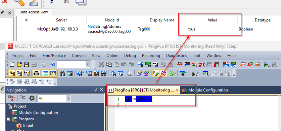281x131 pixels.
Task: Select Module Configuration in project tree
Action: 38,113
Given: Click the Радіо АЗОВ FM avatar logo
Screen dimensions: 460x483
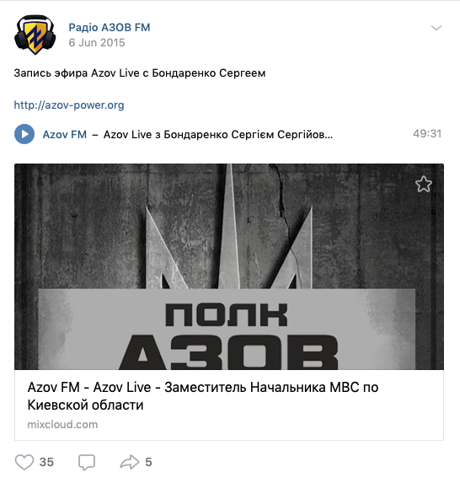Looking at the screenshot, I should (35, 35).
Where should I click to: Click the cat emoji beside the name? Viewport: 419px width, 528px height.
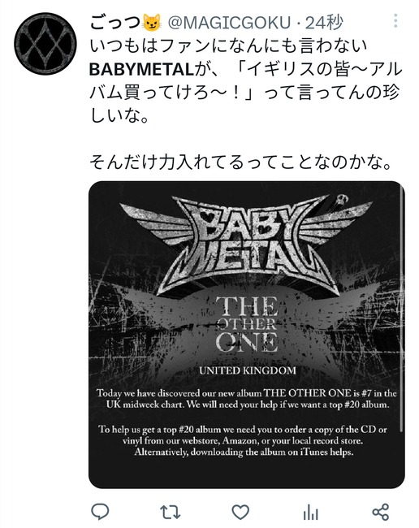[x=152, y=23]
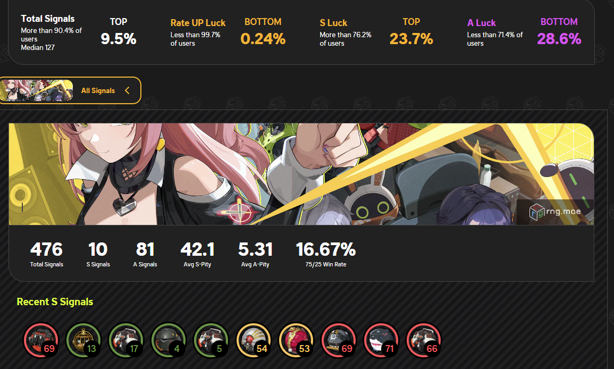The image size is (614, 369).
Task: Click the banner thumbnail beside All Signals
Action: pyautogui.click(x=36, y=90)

*WHAT YOU WILL DO:*
Reproduce all of the rows above verbatim, omitting the pictures from your reply.

*CORRECT ANSWER:*
281x131 pixels.
Task: Select Module Configuration in project tree
Action: 38,113
Given: Click the Радіо АЗОВ FM avatar logo
Screen dimensions: 460x483
Looking at the screenshot, I should (35, 35).
Where should I click to: Click the cat emoji beside the name? Viewport: 419px width, 528px height.
[x=152, y=23]
The image size is (614, 369).
Task: Click the banner thumbnail beside All Signals
Action: pyautogui.click(x=36, y=90)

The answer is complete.